What are the challenges?
Though the current outlook of Open Banking API looks promising, it will take some time for banks to reap the benefits. Banks face challenges in building, owning and ultimately operating the solution productively. For banks to dive into the playground, the transformation cost will be high due to initial investments- predominantly the partnership cost with solution providers and also the cost of upgrading the existing legacy systems which are not fully automated or digitalized.
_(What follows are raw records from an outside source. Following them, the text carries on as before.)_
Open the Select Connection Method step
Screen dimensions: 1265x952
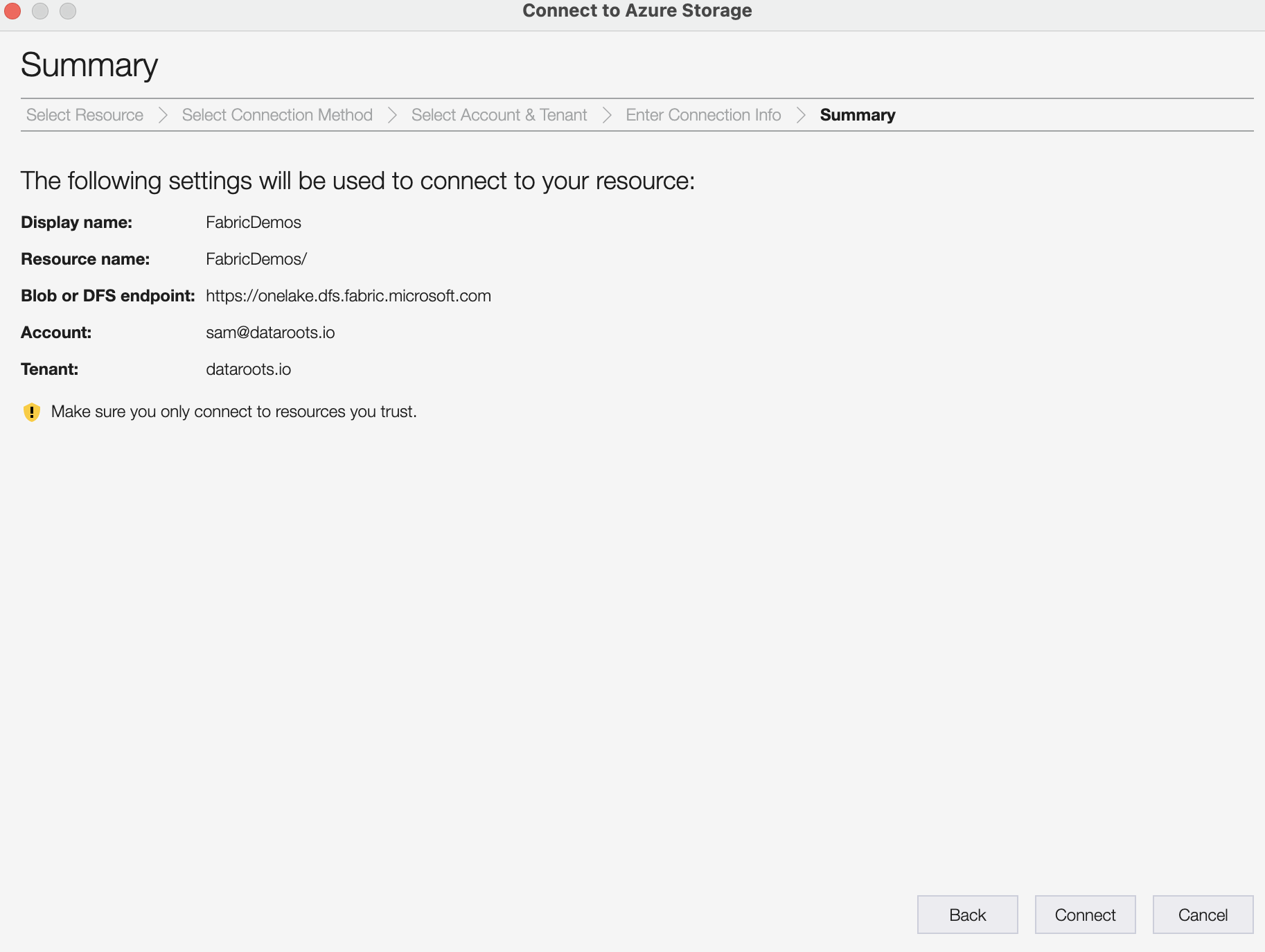tap(277, 115)
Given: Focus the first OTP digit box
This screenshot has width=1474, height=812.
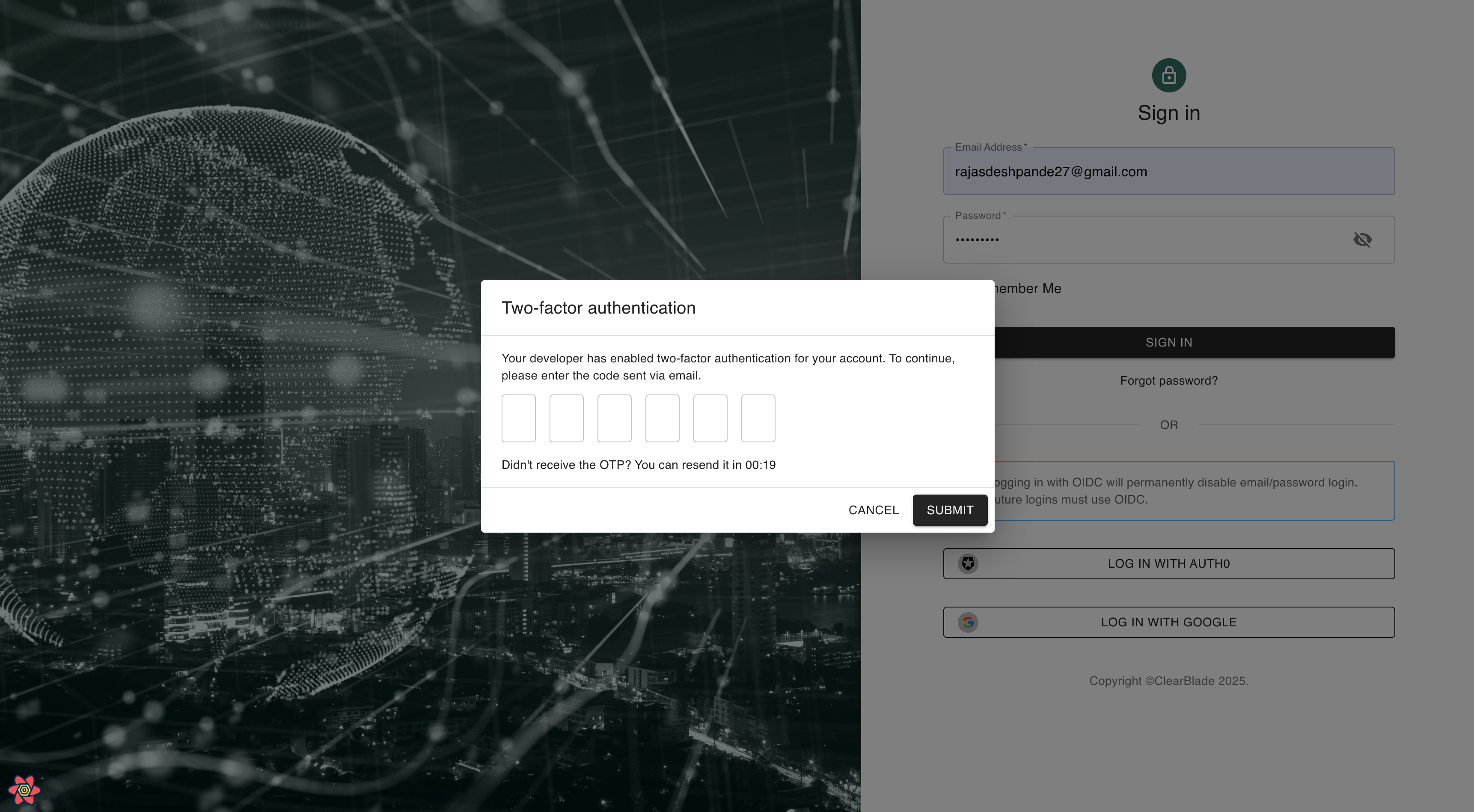Looking at the screenshot, I should point(518,418).
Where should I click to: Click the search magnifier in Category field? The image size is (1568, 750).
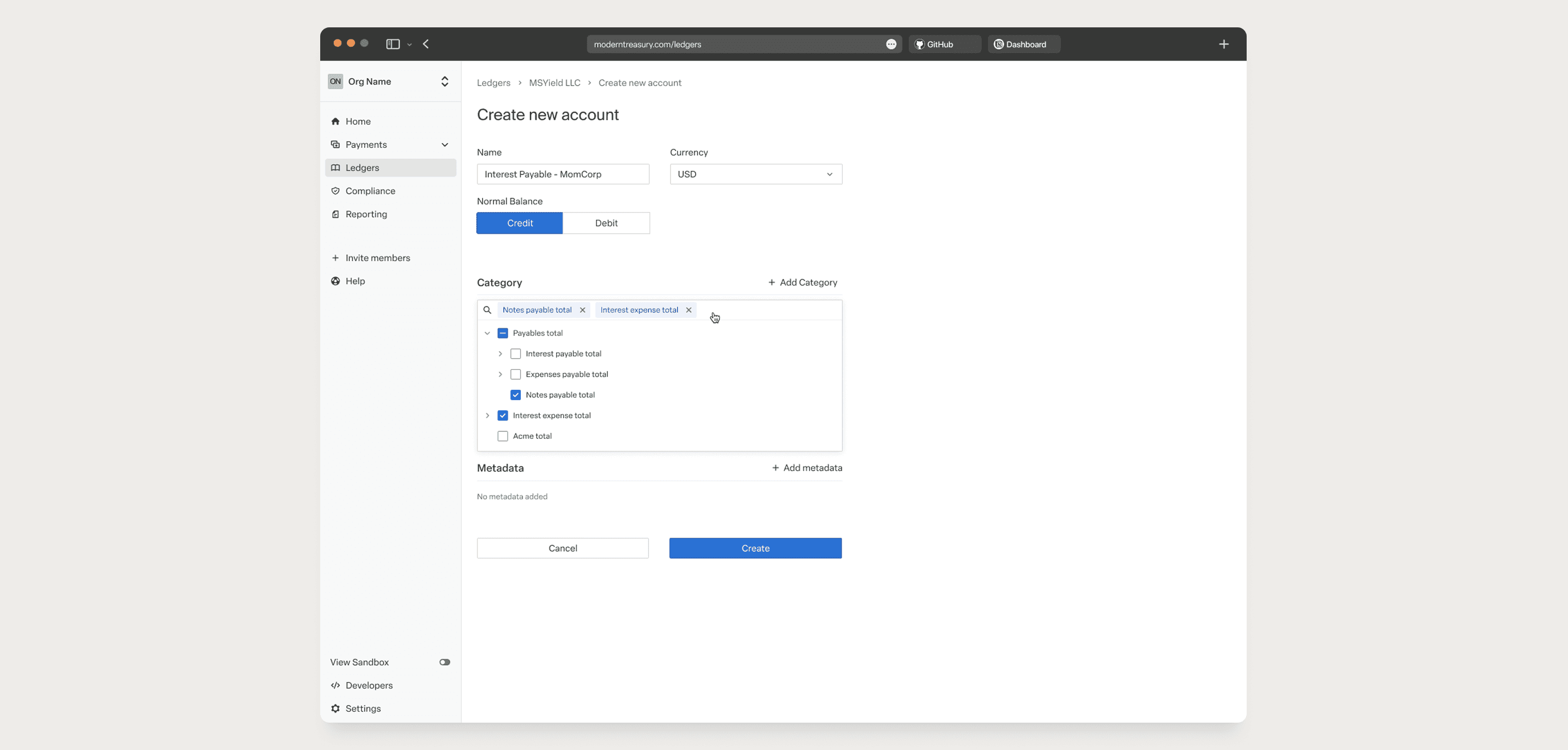pos(487,310)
Banks will have to weigh the most profitable proposition – either build and maintain the APIs themselves or outsource the same to other solution providers. Banks could also face the challenge of changing people’s mindset since a significant percentage still view API integration as just another banking channel. In order to make this entire journey innovative, banks will have to innovate processes, culture, incentives, performance management and organization skills across their staff.
The Way Forward
Despite these challenges, there is little alternative for banks but to go digital through API integration. Realizing API-led connectivity is not a discrete goal, but rather a continuous journey, much like Open Banking itself which can be only be realized in incremental steps. API and Open banking are encouraging productive competition amongst solution providers and making banks focus a great deal more on owning their customers, their data and their experience. They believe that significant value lies in providing financial institutions with tools, resources and technology to help them adapt to the change cohesively as this sure will pave a new era of banking in the near future- one that will not just focus on the front end but instead on the entire corporate financial value chain.